### Aim 1
Retype the part of the records that opens with the line containing "Click the gold coin icon beside review points" and closes with the line containing "(x=86, y=151)", keeping every line unchanged.

---------------

But that's no longer true.

"Das Spiel" ("The Game") is this year's summer hit in Germany--a sweet little tune about what a man thinks about what a girl thinks about him. Last year, everybody hummed "Symphonie"; the year before it was "Guten Tag." And the lyrics are all in my mother's tongue. German popular music is finally losing its braces.

Sure, my friends in Berlin do love Moby; Robbie Williams concerts still sell out in Hamburg; and at Munich's Oktoberfest, the Bavarian brass bands will go on playing Shakira between their hoooomptahhtahhs. But German pop is the thing to listen to.

Bands like Juli, Silbermond (Silver Moon), 2Raumwohnung (an East German expression for "2-Room Apartment") and especially Wir Sind Helden (We Are Heroes) sell their CDs like, well, like freshly baked rolls, as we say in Germany.

Is it just a fashion that will fade with the next trend? Or is it here to stay?

I think it's a long-term change, and a deep one. I believe, though, that the bloom of homegrown pop reflects that my fellow young Germans and I are at last coming to terms with our country, with our collective identity.

Take the TV broadcasts of the Nationalmannschaft team's soccer matches: A few years ago, it would have been just unthinkable to put on the national team's black, red and yellow jerseys for a match. Today you see scores of them and even some national flags along "Casting Alley," the nickname of one of Berlin's most fashionable streets.

---------------

### Aim 2
Write what comes next in the piece on German pop music, picking up right after its final sentence.

[Part of a data file]
---------------

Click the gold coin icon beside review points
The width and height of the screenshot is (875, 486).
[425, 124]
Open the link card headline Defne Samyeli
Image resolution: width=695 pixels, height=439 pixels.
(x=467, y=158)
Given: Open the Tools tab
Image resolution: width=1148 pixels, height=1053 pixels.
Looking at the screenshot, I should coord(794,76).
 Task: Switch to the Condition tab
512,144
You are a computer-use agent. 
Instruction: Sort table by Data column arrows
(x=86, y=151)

---------------

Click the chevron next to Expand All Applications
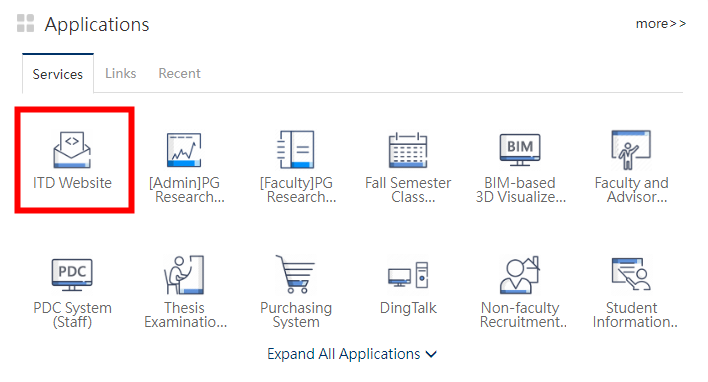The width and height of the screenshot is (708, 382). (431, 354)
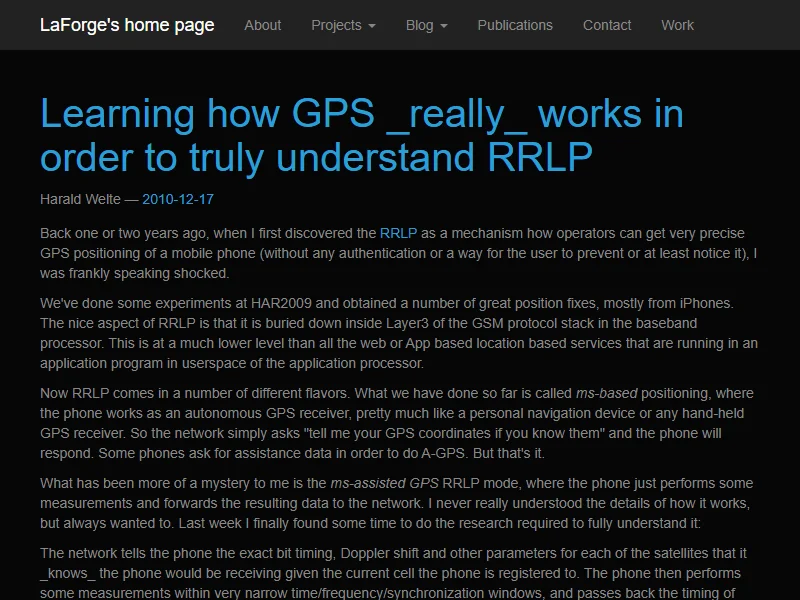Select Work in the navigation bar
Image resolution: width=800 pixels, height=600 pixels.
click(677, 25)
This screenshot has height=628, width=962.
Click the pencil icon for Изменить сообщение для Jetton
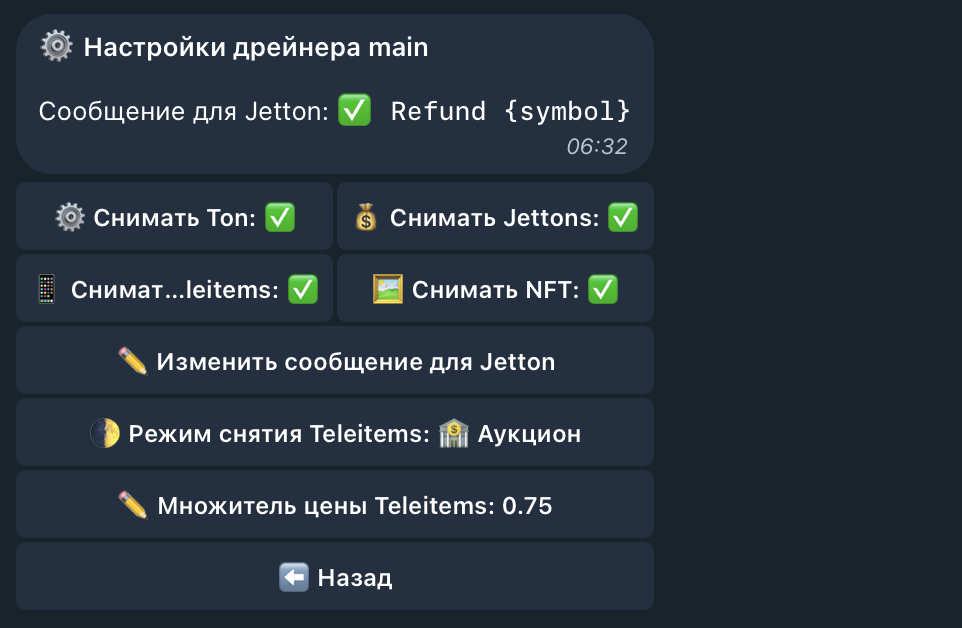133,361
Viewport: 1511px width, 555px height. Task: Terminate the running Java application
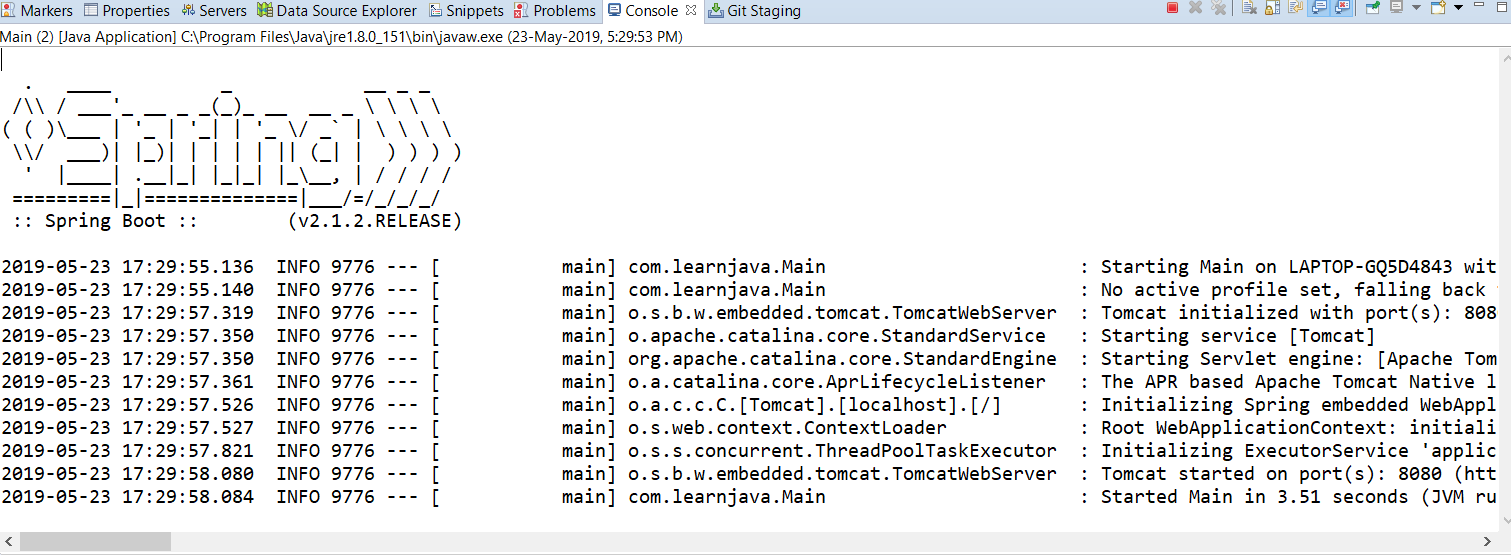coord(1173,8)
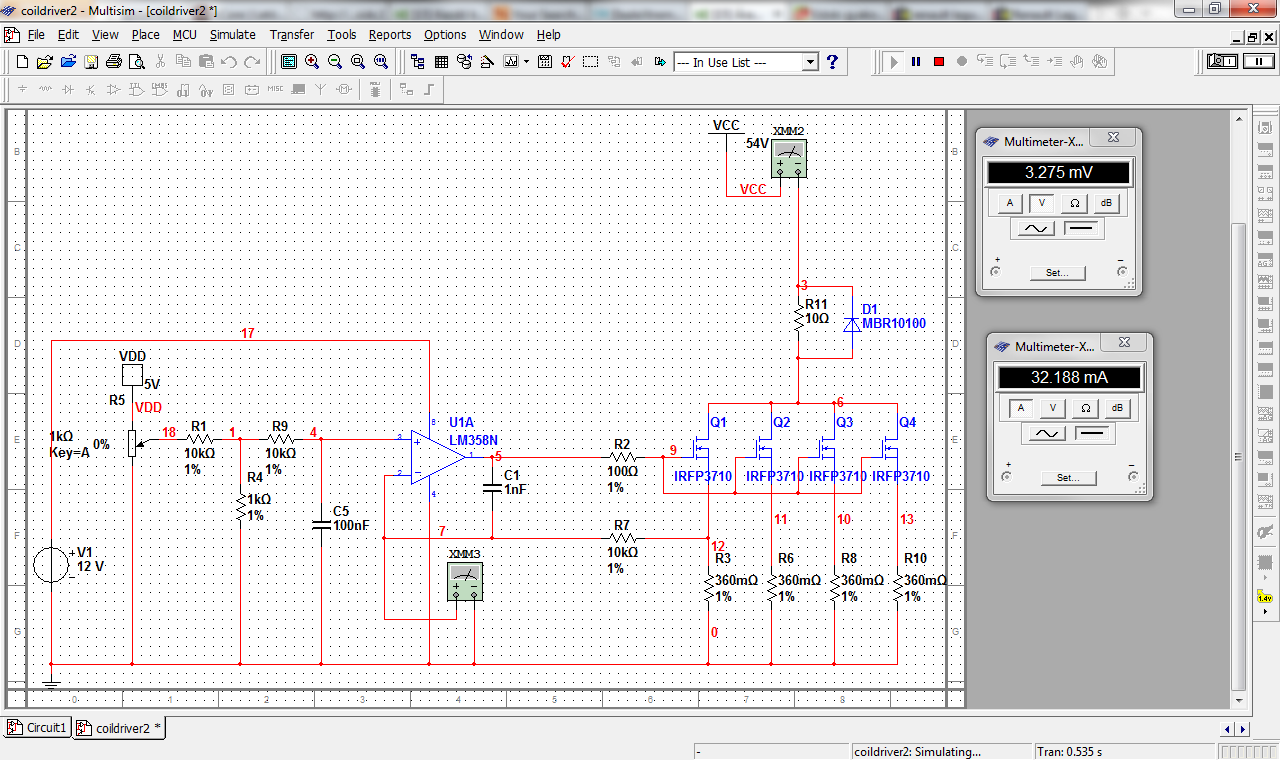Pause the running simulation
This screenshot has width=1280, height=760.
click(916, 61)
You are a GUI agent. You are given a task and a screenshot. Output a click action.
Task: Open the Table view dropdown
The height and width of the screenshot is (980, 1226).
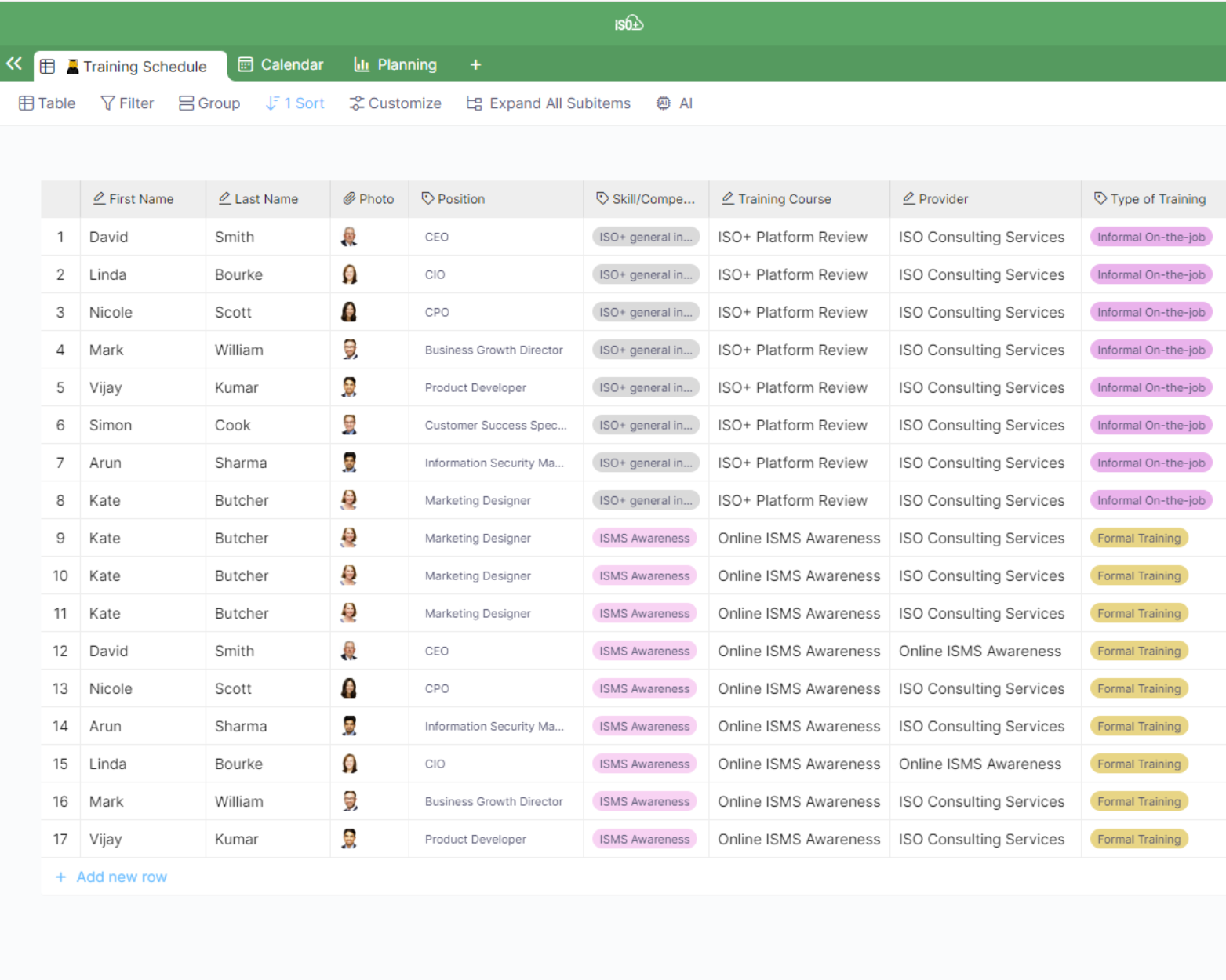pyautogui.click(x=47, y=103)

---------------

### Reply 1
Click the gold coin icon beside review points
The width and height of the screenshot is (875, 486).
[425, 124]
Open the link card headline Defne Samyeli
Image resolution: width=695 pixels, height=439 pixels.
(x=467, y=158)
Given: Open the Tools tab
Image resolution: width=1148 pixels, height=1053 pixels.
Looking at the screenshot, I should coord(794,76).
 Task: Switch to the Condition tab
512,144
You are a computer-use agent. 
Instruction: Sort table by Data column arrows
(x=86, y=151)

### Reply 2
And look at the cuisine. Besides all the Italian trattorias and the sushi places, we have started rediscovering our national cuisine. While reporting a story, I once rode around Hamburg in a stretch limo with a local rap musician in his cool white Adidas suit. And where did he take me? To the Rathauskeller, a place as traditionally German as sauerkraut.

So what has changed? The world, to begin with. There is no Berlin Wall anymore. The country is reunited and as such is the largest in Europe.

The capital also has changed. In 1999, the government moved from Bonn--a village where the rail-crossing gates were down most of the time--to Berlin, which, with its ridiculously low rents, has become a cool place to live. Foreigners adore this city, even if its architecture is rather half-hearted compared to Chicago's. And I must say that I show them around with a certain sense of fanfare.

Politics has changed as well. Like many Germans, I had known only Helmut Kohl as federal chancellor. Throughout the '80s and most of the '90s, the fat, stubborn man with a heavy southwestern accent would always have a Hammond organ man playing grandfather's tunes at his party conventions--not exactly the kind of figure whose posters I would hang on a wall.

But then in 1998 came Gerhard Schroeder's red-green coalition. Schroeder, a one-time socialist lawyer known to be a soccer addict, became chancellor. Wow! And he picked Joschka Fischer as his foreign minister, a former taxi driver. Fischer, the back-yard rebel who had thrown stones at police during the '68 riots that were so important in facing our grandfathers' Nazi past, would represent Germany to the world.

Feeling awkward in his huge but cool new Chancellery (Germany's version of the White House), Schroeder would often invite young filmmakers, writers or painters over to the auditorium, serve sausages and salad and sit on the stairs to chat. Schroeder's Cabinet also made Germany more gay-friendly, more open to immigrants. Suddenly I felt German politics was in sync with my generation's lifestyles and ideas, and no longer concocted on another planet.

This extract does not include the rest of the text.